▸ **Passage**:
——

Goshen thinks adding these modules is how you “compensate for the brittleness of the pure language models.”
Jurassic-2, which is being released today, is AI21’s latest base model, but Goshen said the company will also “build more neuro-symbolic capabilities on top of it.”
I should also note that, like Cohere, AI21 doesn’t own the hardware it uses to run its LLMs. “We have a very close relationship with both AWS and Google Cloud,” said Goshen, “but we also built our platform in an agnostic way.”
How Developers Can Use Jurassic-2
As with Jurassic-1, Jurassic-2 will be available to developers via AI21 Studio, which the company calls “an NLP-as-a-Service developer platform.” There are three sizes, described using Starbucks-like proportions — Large, Grande, and Jumbo — and each of these has “a separate instruction-tuned version.”
In addition to working directly with any of the three LLM models, AI21 is also debuting a series of five “task-specific” APIs: Paraphrase, Summarize, Text recommendations, Grammatical error correction, and Text segmentation.
According to Goshen, the APIs were designed for “common tasks that people would like to perform, [but] it doesn’t make sense to interact directly with the language models.” He says there are “plenty of other high-level APIs” to come, in addition to the five released today.
Each API connects to a specialized version of the base LLM. For example, the Summarize model was “trained on massive amounts of summaries” and uses algorithms that are optimized for summarization, said Goshen.
These task models are much smaller and more accurate than LLMs, he added. “They’re less prone to hallucinations and reasoning violations that you have when you use a general purpose larger model.”
Use Cases
Since AI21 is focused on generative AI for reading and writing use cases, I wondered whether it can do the types of business functions that Cohere and OpenAI claim to do — for instance, sentiment analysis of customer data for a retailer?
Goshen replied that it absolutely does sentiment analysis, and indeed anything that involves “dealing with information or consuming information at scale.”
“A big use case for us in helping our retail customers to create high quality product descriptions,” he said. “Some retailers have millions of new products introduced every year. And it takes a lot of effort to write these high quality product descriptions. This is something that can be extremely automated.”
This AI-based automation isn’t just about creating mass-produced content, he added. “You can create multiple versions — product descriptions that are optimized for different types of audiences. So you can really customize the content.”
He also noted that although AI21 itself isn’t focused on conversational AI, its LLMs can be used by other companies to create those types of products — chatbots are commonly used these days by retailers, for example.
AI Won’t Replace Writers
This month, Goshen wrote a fascinating blog post about why AI and machine learning won’t replace human writers. “AI is not at a point where it can compete with human intelligence, since it is based on statistics and probabilistic models,” he wrote.
As a professional writer myself, I heartily agree! But I had to ask, does he think writers will need to learn new skills in order to use AI systems — for example, skills like “prompt engineering,” the term for when humans interact with a product like ChatGPT.
“There is going to be a need for it,” he replied, regarding prompt engineering, “but there are going to be a lot of tools that will abstract it away. So you as a writer won’t have to really care about the prompt.”
We’ve seen a lot of industries adapting to generative AI this year, and I like the augmentation approach that AI21 Labs is promoting — humans and AI working together. It remains to be seen whether its “neuro-symbolic architecture” gets widely adopted in the market, but it’s at least a bit different to the chat-oriented systems we’ve seen from the likes of OpenAI and Google Bard.

——

▸ **Task objective**: For each statement, say yes or no to whether it agrees with the Jurassic-2 article, and quote the article's exact words that settle it. (a) Jurassic-2 is offered in three sizes. (b) AI21 owns the hardware it uses to run its LLMs. (c) The task models are larger than the LLMs. The rows have no connection to the Jurassic-2 article.

——

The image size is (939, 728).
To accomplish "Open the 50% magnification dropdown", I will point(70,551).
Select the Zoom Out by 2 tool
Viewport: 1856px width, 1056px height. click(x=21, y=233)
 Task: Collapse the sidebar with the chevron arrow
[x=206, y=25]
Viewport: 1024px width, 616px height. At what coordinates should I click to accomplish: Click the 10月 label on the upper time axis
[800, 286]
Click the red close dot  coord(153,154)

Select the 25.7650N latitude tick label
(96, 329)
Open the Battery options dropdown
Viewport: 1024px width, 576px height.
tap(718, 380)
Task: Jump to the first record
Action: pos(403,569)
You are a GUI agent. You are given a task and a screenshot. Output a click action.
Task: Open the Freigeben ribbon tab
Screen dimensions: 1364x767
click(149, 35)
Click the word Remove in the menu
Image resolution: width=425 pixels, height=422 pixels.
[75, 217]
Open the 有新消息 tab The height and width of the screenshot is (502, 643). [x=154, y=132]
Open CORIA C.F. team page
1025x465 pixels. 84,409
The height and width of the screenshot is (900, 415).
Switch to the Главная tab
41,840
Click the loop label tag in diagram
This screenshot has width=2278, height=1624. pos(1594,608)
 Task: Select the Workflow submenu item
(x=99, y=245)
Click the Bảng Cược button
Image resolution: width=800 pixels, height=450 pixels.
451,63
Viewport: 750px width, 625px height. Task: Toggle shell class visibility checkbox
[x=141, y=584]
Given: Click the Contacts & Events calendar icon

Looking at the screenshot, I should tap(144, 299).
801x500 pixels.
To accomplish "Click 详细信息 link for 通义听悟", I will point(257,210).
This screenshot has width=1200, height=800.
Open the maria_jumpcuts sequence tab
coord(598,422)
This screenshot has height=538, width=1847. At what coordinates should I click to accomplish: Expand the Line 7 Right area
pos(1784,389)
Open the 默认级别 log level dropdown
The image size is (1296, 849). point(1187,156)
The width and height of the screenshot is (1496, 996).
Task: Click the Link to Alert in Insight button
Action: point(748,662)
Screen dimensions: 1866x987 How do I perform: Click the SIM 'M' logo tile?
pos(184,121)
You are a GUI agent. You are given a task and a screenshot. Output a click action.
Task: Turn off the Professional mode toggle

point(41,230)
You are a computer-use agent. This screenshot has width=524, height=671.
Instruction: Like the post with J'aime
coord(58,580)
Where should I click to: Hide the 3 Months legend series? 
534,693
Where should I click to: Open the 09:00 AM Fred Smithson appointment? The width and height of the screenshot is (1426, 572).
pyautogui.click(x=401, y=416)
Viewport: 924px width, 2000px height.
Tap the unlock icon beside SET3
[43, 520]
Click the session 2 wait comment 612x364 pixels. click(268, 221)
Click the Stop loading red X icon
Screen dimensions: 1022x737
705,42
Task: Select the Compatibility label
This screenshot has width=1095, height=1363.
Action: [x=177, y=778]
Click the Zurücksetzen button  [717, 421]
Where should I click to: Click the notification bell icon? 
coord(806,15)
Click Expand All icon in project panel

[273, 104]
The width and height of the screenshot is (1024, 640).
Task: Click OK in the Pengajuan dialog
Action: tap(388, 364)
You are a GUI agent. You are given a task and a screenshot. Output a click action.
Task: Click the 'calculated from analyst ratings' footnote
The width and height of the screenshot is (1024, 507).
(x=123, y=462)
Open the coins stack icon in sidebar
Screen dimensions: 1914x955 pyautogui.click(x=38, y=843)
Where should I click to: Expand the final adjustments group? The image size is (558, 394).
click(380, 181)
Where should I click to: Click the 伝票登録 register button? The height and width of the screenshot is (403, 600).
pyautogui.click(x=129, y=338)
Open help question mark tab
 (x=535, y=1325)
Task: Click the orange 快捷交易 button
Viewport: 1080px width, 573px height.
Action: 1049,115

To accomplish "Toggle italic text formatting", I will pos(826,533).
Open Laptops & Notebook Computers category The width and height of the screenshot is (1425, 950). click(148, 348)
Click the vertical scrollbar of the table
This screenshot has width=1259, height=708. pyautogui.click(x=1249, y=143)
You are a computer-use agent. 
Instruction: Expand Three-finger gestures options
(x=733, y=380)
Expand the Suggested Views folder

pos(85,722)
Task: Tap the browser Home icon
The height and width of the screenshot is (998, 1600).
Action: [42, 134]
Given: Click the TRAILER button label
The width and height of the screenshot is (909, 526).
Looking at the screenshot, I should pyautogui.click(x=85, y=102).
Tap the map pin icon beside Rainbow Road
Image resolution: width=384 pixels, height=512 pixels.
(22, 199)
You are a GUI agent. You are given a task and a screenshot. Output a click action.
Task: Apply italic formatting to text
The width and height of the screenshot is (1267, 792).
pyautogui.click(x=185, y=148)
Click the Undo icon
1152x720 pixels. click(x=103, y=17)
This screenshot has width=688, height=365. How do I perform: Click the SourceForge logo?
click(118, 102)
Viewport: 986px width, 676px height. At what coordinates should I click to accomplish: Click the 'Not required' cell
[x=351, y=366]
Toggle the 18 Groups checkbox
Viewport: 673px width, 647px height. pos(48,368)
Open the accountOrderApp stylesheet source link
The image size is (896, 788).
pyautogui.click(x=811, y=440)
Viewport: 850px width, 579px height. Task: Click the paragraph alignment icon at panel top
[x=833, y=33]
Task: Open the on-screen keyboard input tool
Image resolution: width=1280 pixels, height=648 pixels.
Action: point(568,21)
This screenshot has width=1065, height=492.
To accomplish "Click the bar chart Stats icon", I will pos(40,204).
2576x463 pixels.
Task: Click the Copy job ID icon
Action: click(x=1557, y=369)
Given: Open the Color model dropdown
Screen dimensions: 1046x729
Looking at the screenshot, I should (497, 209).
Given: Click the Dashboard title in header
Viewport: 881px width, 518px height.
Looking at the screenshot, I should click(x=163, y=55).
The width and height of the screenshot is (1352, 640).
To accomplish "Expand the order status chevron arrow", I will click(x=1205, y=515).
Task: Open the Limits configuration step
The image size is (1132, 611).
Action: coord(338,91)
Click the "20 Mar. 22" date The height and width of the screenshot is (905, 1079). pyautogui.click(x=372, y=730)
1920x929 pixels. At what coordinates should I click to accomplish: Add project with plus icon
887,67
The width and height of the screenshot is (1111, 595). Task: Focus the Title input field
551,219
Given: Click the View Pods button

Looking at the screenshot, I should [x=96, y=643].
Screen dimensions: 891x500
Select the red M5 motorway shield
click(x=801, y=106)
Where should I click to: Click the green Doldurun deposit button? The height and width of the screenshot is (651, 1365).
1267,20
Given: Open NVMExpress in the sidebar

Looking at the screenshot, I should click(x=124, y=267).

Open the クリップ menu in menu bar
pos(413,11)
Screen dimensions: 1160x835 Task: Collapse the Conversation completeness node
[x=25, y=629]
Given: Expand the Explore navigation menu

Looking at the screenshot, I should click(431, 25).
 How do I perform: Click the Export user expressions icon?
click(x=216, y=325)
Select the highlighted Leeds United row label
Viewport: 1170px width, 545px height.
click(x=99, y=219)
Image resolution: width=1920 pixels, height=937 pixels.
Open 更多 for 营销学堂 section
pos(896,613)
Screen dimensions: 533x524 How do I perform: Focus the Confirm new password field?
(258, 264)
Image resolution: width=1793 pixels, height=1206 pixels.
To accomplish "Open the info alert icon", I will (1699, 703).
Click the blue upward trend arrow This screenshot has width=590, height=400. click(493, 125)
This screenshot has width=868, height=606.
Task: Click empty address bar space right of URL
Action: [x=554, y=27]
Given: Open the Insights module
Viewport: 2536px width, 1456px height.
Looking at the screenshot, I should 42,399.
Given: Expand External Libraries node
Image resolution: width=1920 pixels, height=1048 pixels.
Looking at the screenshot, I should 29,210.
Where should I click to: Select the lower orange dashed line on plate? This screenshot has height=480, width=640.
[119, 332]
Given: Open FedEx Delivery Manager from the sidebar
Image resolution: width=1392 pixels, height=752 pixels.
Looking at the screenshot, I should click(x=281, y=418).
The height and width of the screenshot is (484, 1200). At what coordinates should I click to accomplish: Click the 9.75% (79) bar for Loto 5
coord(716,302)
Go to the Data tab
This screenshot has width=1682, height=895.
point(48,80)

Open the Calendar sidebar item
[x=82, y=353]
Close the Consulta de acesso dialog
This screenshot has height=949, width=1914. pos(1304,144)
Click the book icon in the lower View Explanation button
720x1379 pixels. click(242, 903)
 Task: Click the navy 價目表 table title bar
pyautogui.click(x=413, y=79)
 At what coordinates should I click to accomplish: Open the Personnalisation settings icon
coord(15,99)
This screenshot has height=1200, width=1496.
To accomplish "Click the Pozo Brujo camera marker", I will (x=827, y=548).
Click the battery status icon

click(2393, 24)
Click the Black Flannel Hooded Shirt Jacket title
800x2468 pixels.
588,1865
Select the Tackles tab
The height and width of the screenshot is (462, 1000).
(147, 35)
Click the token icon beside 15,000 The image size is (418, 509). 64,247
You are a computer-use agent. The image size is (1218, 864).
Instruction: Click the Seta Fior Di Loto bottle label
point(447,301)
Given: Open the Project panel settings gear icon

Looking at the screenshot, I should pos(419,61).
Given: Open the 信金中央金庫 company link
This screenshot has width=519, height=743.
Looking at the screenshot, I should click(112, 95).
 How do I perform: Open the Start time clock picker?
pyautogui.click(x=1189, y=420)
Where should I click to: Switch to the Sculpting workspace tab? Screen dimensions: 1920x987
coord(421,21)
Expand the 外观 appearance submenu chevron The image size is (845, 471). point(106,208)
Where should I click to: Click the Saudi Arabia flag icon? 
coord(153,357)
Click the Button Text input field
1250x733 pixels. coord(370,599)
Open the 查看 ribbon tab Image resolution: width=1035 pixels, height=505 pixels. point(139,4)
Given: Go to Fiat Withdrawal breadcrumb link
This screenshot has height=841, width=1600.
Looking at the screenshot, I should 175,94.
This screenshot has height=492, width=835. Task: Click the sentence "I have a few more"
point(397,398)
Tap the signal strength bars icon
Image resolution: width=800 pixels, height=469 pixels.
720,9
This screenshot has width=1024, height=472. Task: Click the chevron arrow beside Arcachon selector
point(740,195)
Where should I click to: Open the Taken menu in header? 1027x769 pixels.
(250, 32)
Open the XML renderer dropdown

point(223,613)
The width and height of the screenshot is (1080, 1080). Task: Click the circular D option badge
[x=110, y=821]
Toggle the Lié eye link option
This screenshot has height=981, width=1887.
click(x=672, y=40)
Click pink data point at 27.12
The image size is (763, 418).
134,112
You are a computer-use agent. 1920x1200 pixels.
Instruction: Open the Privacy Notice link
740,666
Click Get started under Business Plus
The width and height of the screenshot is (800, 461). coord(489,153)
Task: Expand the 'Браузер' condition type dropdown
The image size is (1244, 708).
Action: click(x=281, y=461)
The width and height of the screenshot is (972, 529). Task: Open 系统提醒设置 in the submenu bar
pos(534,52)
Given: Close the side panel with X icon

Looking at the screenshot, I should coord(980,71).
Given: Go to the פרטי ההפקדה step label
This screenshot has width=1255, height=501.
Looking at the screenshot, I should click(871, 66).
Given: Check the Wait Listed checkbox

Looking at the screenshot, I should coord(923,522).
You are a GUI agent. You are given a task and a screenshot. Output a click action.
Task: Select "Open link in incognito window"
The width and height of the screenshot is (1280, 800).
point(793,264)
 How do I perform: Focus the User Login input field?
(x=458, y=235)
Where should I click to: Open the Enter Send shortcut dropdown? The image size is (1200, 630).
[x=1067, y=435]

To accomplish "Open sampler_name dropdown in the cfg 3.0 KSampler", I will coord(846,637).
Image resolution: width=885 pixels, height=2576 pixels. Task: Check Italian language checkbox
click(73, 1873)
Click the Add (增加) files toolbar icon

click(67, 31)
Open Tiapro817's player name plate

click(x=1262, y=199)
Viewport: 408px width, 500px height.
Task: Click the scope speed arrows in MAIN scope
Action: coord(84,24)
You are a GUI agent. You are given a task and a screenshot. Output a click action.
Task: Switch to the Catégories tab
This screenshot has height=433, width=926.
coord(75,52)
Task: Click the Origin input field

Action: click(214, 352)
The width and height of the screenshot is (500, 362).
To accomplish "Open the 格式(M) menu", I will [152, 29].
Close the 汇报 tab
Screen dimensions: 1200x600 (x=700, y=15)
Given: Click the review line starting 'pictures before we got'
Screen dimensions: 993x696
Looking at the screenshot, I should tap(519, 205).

——

▸ **Exercise result**:
(a) Yes: "There are three sizes, described using Starbucks-like proportions — Large, Grande, and Jumbo"
(b) No: "AI21 doesn’t own the hardware it uses to run its LLMs."
(c) No: "These task models are much smaller and more accurate than LLMs"